■ What the task asks
Change "GUI agent" to "interface agent" everywhere in the lines below, and leave everything else as it is.
======== Data records ========
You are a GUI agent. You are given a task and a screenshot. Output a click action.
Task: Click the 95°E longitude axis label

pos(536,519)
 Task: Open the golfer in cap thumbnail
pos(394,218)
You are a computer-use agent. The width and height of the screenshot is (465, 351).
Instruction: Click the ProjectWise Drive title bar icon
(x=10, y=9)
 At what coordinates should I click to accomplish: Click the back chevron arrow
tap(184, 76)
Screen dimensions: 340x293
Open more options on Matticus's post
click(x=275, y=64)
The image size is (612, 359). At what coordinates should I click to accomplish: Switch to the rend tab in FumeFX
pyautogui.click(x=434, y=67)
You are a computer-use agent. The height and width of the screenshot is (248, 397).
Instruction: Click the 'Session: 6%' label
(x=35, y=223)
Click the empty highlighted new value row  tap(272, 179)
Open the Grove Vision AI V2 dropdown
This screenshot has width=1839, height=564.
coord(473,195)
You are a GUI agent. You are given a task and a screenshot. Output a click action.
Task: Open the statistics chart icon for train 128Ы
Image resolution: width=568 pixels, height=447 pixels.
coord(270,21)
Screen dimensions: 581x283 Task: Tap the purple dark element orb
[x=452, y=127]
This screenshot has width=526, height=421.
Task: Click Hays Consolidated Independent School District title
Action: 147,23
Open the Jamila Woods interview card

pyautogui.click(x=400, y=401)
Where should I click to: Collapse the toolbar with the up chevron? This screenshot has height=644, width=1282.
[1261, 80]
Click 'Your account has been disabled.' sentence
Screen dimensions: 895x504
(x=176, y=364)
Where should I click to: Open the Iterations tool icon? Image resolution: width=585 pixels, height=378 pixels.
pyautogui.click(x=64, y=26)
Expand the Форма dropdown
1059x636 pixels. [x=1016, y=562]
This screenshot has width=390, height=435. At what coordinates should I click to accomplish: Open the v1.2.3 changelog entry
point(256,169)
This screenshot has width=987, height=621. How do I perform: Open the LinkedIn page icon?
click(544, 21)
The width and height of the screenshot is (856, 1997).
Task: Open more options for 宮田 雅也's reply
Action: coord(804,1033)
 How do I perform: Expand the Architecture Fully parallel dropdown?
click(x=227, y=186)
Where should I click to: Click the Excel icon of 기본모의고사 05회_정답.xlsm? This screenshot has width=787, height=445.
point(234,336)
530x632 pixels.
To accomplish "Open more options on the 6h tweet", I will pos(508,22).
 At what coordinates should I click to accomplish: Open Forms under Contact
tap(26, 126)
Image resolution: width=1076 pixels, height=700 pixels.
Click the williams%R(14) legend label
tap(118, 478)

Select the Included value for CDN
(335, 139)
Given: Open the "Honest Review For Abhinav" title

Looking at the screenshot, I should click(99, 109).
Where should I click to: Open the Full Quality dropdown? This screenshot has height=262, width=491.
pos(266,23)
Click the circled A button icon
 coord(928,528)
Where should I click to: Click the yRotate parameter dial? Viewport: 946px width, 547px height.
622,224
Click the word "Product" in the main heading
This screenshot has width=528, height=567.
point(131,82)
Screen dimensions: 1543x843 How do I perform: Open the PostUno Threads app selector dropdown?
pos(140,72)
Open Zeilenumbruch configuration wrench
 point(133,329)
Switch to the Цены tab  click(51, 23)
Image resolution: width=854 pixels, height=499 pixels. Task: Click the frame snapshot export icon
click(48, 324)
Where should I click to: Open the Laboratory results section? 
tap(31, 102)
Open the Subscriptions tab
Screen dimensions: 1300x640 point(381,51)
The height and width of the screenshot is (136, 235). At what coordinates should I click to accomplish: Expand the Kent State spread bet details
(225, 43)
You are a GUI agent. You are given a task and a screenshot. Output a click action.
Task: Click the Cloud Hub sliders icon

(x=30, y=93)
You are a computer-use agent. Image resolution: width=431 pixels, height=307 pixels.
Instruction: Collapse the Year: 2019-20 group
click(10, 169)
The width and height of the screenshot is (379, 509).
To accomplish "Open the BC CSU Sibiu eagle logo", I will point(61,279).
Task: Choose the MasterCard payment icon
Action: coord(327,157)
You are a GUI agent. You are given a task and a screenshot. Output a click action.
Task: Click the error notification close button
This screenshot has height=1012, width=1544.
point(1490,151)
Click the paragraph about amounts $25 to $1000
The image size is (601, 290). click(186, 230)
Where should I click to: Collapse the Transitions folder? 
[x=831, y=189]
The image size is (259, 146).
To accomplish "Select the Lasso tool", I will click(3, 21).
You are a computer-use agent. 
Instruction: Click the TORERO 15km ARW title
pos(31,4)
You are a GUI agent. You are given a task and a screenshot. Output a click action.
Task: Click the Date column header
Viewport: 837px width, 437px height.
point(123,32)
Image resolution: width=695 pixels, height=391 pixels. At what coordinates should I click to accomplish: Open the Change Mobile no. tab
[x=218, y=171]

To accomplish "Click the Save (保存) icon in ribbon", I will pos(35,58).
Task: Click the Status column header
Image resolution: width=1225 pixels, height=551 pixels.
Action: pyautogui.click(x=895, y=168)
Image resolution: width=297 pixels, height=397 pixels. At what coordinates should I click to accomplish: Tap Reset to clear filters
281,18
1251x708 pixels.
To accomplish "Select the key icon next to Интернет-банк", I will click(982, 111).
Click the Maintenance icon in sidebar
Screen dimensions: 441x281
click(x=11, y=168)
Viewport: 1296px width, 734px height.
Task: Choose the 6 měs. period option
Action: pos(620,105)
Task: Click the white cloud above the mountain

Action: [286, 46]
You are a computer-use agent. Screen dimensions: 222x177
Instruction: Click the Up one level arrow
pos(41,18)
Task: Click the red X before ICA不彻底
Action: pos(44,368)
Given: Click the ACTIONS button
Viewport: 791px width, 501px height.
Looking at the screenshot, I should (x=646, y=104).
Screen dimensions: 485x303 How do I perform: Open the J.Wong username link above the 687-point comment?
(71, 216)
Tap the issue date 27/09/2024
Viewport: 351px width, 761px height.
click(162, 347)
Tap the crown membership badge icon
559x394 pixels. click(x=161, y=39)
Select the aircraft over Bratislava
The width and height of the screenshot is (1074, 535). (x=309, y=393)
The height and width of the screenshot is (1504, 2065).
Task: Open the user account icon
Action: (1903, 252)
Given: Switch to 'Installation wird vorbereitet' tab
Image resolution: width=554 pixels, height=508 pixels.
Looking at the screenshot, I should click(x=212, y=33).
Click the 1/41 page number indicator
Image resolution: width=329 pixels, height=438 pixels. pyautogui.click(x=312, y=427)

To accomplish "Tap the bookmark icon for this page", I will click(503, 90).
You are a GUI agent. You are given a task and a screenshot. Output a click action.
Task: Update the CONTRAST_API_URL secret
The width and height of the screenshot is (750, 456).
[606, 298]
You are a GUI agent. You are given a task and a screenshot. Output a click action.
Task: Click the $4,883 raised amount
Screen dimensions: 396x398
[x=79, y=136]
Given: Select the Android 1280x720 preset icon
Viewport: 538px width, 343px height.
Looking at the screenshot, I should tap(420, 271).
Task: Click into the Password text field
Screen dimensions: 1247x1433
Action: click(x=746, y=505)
========
■ Correct output
You are a interface agent. You are given a task and a screenshot. Output a click action.
Task: Click the 95°E longitude axis label

pos(536,519)
 Task: Open the golfer in cap thumbnail
pos(394,218)
You are a computer-use agent. The width and height of the screenshot is (465, 351).
Instruction: Click the ProjectWise Drive title bar icon
(x=10, y=9)
 At what coordinates should I click to accomplish: Click the back chevron arrow
tap(184, 76)
Screen dimensions: 340x293
Open more options on Matticus's post
click(x=275, y=64)
The image size is (612, 359). At what coordinates should I click to accomplish: Switch to the rend tab in FumeFX
pyautogui.click(x=434, y=67)
You are a computer-use agent. The height and width of the screenshot is (248, 397).
Instruction: Click the 'Session: 6%' label
(x=35, y=223)
Click the empty highlighted new value row  tap(272, 179)
Open the Grove Vision AI V2 dropdown
This screenshot has width=1839, height=564.
coord(473,195)
You are a interface agent. You are given a task and a screenshot. Output a click action.
Task: Open the statistics chart icon for train 128Ы
Image resolution: width=568 pixels, height=447 pixels.
coord(270,21)
Screen dimensions: 581x283 Task: Tap the purple dark element orb
[x=452, y=127]
This screenshot has width=526, height=421.
Task: Click Hays Consolidated Independent School District title
Action: 147,23
Open the Jamila Woods interview card

pyautogui.click(x=400, y=401)
Where should I click to: Collapse the toolbar with the up chevron? This screenshot has height=644, width=1282.
[1261, 80]
Click 'Your account has been disabled.' sentence
Screen dimensions: 895x504
(x=176, y=364)
Where should I click to: Open the Iterations tool icon? Image resolution: width=585 pixels, height=378 pixels.
pyautogui.click(x=64, y=26)
Expand the Форма dropdown
1059x636 pixels. [x=1016, y=562]
This screenshot has width=390, height=435. At what coordinates should I click to accomplish: Open the v1.2.3 changelog entry
point(256,169)
This screenshot has width=987, height=621. How do I perform: Open the LinkedIn page icon?
click(544, 21)
The width and height of the screenshot is (856, 1997).
Task: Open more options for 宮田 雅也's reply
Action: coord(804,1033)
 How do I perform: Expand the Architecture Fully parallel dropdown?
click(x=227, y=186)
Where should I click to: Click the Excel icon of 기본모의고사 05회_정답.xlsm? This screenshot has width=787, height=445.
point(234,336)
530x632 pixels.
To accomplish "Open more options on the 6h tweet", I will pos(508,22).
 At what coordinates should I click to accomplish: Open Forms under Contact
tap(26, 126)
Image resolution: width=1076 pixels, height=700 pixels.
Click the williams%R(14) legend label
tap(118, 478)

Select the Included value for CDN
(335, 139)
Given: Open the "Honest Review For Abhinav" title

Looking at the screenshot, I should click(99, 109).
Where should I click to: Open the Full Quality dropdown? This screenshot has height=262, width=491.
pos(266,23)
Click the circled A button icon
 coord(928,528)
Where should I click to: Click the yRotate parameter dial? Viewport: 946px width, 547px height.
622,224
Click the word "Product" in the main heading
This screenshot has width=528, height=567.
point(131,82)
Screen dimensions: 1543x843 How do I perform: Open the PostUno Threads app selector dropdown?
pos(140,72)
Open Zeilenumbruch configuration wrench
 point(133,329)
Switch to the Цены tab  click(51, 23)
Image resolution: width=854 pixels, height=499 pixels. Task: Click the frame snapshot export icon
click(48, 324)
Where should I click to: Open the Laboratory results section? 
tap(31, 102)
Open the Subscriptions tab
Screen dimensions: 1300x640 point(381,51)
The height and width of the screenshot is (136, 235). At what coordinates should I click to accomplish: Expand the Kent State spread bet details
(225, 43)
You are a interface agent. You are given a task and a screenshot. Output a click action.
Task: Click the Cloud Hub sliders icon

(x=30, y=93)
You are a computer-use agent. Image resolution: width=431 pixels, height=307 pixels.
Instruction: Collapse the Year: 2019-20 group
click(10, 169)
The width and height of the screenshot is (379, 509).
To accomplish "Open the BC CSU Sibiu eagle logo", I will point(61,279).
Task: Choose the MasterCard payment icon
Action: coord(327,157)
You are a interface agent. You are given a task and a screenshot. Output a click action.
Task: Click the error notification close button
This screenshot has height=1012, width=1544.
point(1490,151)
Click the paragraph about amounts $25 to $1000
The image size is (601, 290). click(186, 230)
Where should I click to: Collapse the Transitions folder? 
[x=831, y=189]
The image size is (259, 146).
To accomplish "Select the Lasso tool", I will click(3, 21).
You are a computer-use agent. 
Instruction: Click the TORERO 15km ARW title
pos(31,4)
You are a interface agent. You are given a task and a screenshot. Output a click action.
Task: Click the Date column header
Viewport: 837px width, 437px height.
point(123,32)
Image resolution: width=695 pixels, height=391 pixels. At what coordinates should I click to accomplish: Open the Change Mobile no. tab
[x=218, y=171]

To accomplish "Click the Save (保存) icon in ribbon", I will pos(35,58).
Task: Click the Status column header
Image resolution: width=1225 pixels, height=551 pixels.
Action: pyautogui.click(x=895, y=168)
Image resolution: width=297 pixels, height=397 pixels. At what coordinates should I click to accomplish: Tap Reset to clear filters
281,18
1251x708 pixels.
To accomplish "Select the key icon next to Интернет-банк", I will click(982, 111).
Click the Maintenance icon in sidebar
Screen dimensions: 441x281
click(x=11, y=168)
Viewport: 1296px width, 734px height.
Task: Choose the 6 měs. period option
Action: pos(620,105)
Task: Click the white cloud above the mountain

Action: [286, 46]
You are a computer-use agent. Screen dimensions: 222x177
Instruction: Click the Up one level arrow
pos(41,18)
Task: Click the red X before ICA不彻底
Action: pos(44,368)
Given: Click the ACTIONS button
Viewport: 791px width, 501px height.
Looking at the screenshot, I should (x=646, y=104).
Screen dimensions: 485x303 How do I perform: Open the J.Wong username link above the 687-point comment?
(71, 216)
Tap the issue date 27/09/2024
Viewport: 351px width, 761px height.
click(162, 347)
Tap the crown membership badge icon
559x394 pixels. click(x=161, y=39)
Select the aircraft over Bratislava
The width and height of the screenshot is (1074, 535). (x=309, y=393)
The height and width of the screenshot is (1504, 2065).
Task: Open the user account icon
Action: (1903, 252)
Given: Switch to 'Installation wird vorbereitet' tab
Image resolution: width=554 pixels, height=508 pixels.
Looking at the screenshot, I should click(x=212, y=33).
Click the 1/41 page number indicator
Image resolution: width=329 pixels, height=438 pixels. pyautogui.click(x=312, y=427)

To accomplish "Tap the bookmark icon for this page", I will click(503, 90).
You are a interface agent. You are given a task and a screenshot. Output a click action.
Task: Update the CONTRAST_API_URL secret
The width and height of the screenshot is (750, 456).
[606, 298]
You are a interface agent. You are given a task and a screenshot. Output a click action.
Task: Click the $4,883 raised amount
Screen dimensions: 396x398
[x=79, y=136]
Given: Select the Android 1280x720 preset icon
Viewport: 538px width, 343px height.
Looking at the screenshot, I should tap(420, 271).
Task: Click into the Password text field
Screen dimensions: 1247x1433
Action: click(x=746, y=505)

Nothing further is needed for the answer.